Des matins en or ICI Première.
Rattrapage du vendredi 26 novembre 2021

Une grosse étape de franchie pour l'abattoir Des Praz

L'abattoir Des Praz sera développé à Notre-Dame-du-Nord

Christel Groux et Sylvain Fleurant se tiennent côte à côte dans le magasin.
Christel Groux et Sylvain Fleurant, tous deux derrière le projet d'abattoir et propriétaires de la boucherie Des Praz.PHOTO : Radio-Canada / Gracieuseté de Christel Groux et Sylvain Fleurant
Des matins en or ICI Première.
Des matins en orPublié le 26 novembre 2021

Le projet d'abattoir provincial de la boucherie Des Praz pourrait finalement être réalisé à Notre-Dame-du-Nord.

La ferme de Christel Groux est située à Rémigny, mais c'est plutôt du côté de Notre-Dame-du-Nord au Témiscamingue que pourrait être développé l'abattoir.
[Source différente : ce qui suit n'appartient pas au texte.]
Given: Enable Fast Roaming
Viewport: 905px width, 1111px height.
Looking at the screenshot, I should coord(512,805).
On avait besoin d’un terrain qui soit desservi au niveau des égouts, de l’aqueduc, et du réseau électrique trois phases, donc à Rémigny, ce n’était pas possible. Dans l'environnement le plus proche, le lieu le plus stratégique et où on a été accueilli, c’est à Notre-Dame-du-Nord, explique Mme Groux.
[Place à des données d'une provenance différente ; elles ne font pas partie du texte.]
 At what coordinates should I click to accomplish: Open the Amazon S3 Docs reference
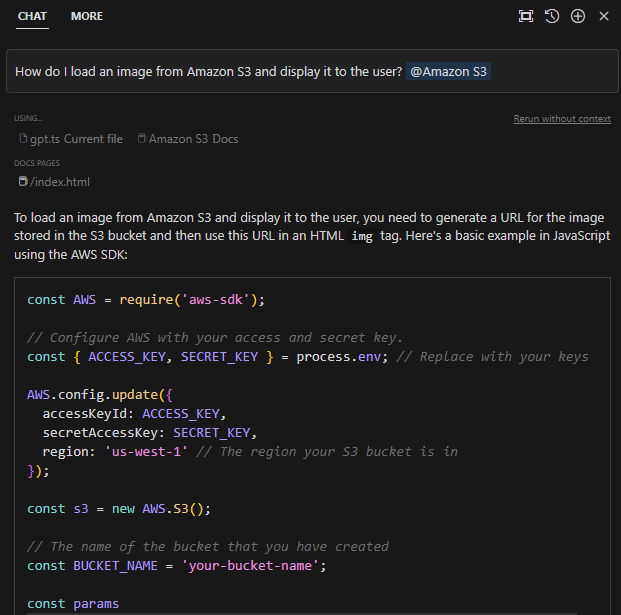[193, 139]
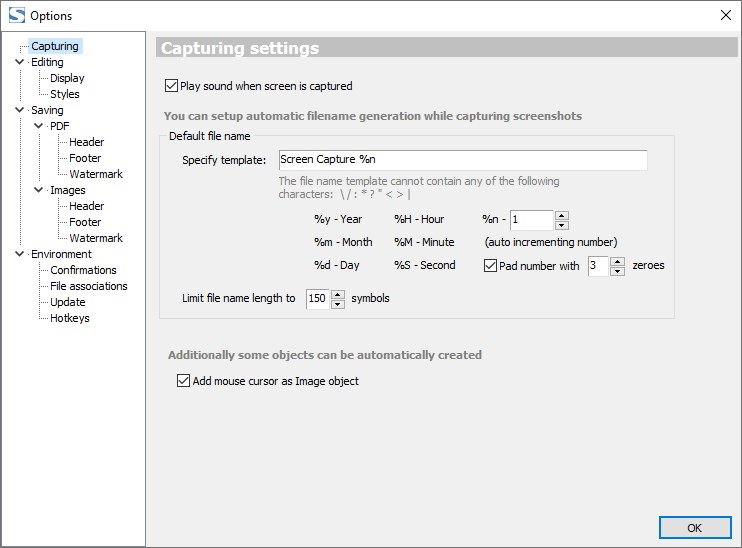Click the app icon in the title bar
The image size is (742, 548).
point(16,15)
« On a un terrain sur lequel on a une offre d’achat à Notre-Dame-du-Nord, où toutes les analyses techniques ont été faites, etc. »
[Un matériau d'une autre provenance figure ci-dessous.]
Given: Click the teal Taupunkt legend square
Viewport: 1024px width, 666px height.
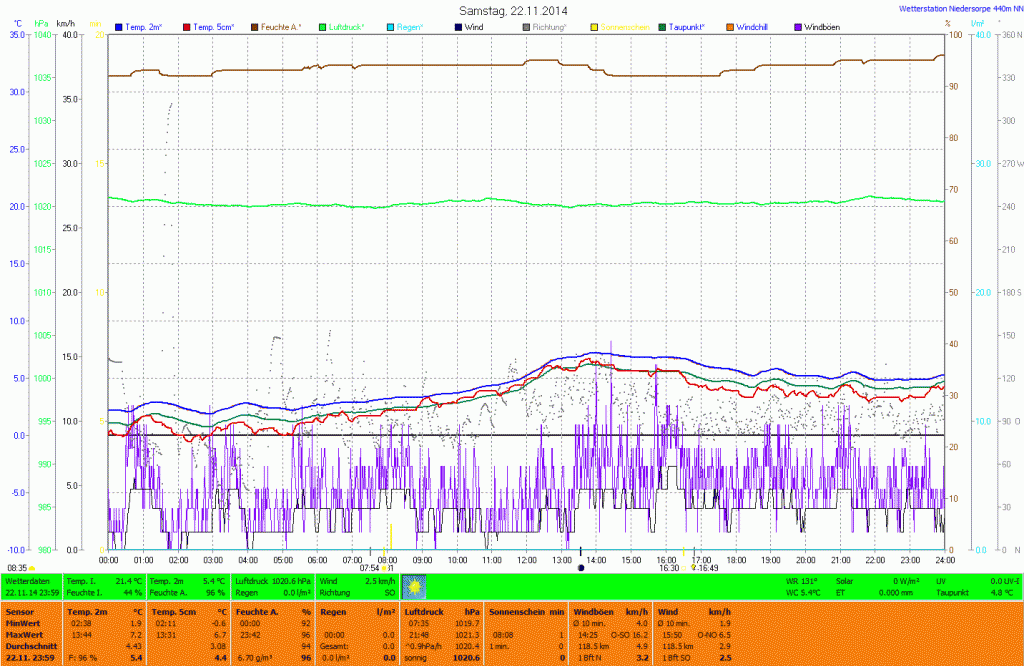Looking at the screenshot, I should coord(662,26).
— Une citation de  Christel Groux, copropriétaire de la ferme Des Praz

Elle assure que le projet progresse et que les démarches continuent, même si le rythme est moins rapide qu'elle l'espérait.

Ça chemine. Si c’était facile, il y en aurait déjà un abattoir. C’est un long cheminement, c’est coûteux, donc c’est beaucoup de démarches, mais je pense qu’on est dans le dernier droit, donc on devrait pouvoir faire des annonces, je l’espère, au début de 2022 pour dire qu’on va commencer la construction, dit-elle.

Hier, un producteur d’Abitibi-Ouest dénonçait sur nos ondes l’absence d’abattoir, qui fait parcourir des centaines de kilomètres à sa viande avant qu’elle ne revienne dans la région.

La préfète du Témiscamingue, Claire Bolduc, reconnaît que l'arrivée d'un abattoir dans la région est une demande maintes fois répétée. Le projet suscite vivement de l'intérêt.

Depuis 41 ans que je suis au Témiscamingue, c'est une des rares fois où un projet d'abattoir privé pourrait prendre vraiment de l'essor et pourrait vraiment être fonctionnel et opérationnel, au bénéfice des agriculteurs. Au bénéfice de l'entreprise qui le fait pour ses propres besoins, mais aussi au bénéfice des agriculteurs du territoire et de la région, déclare-t-elle.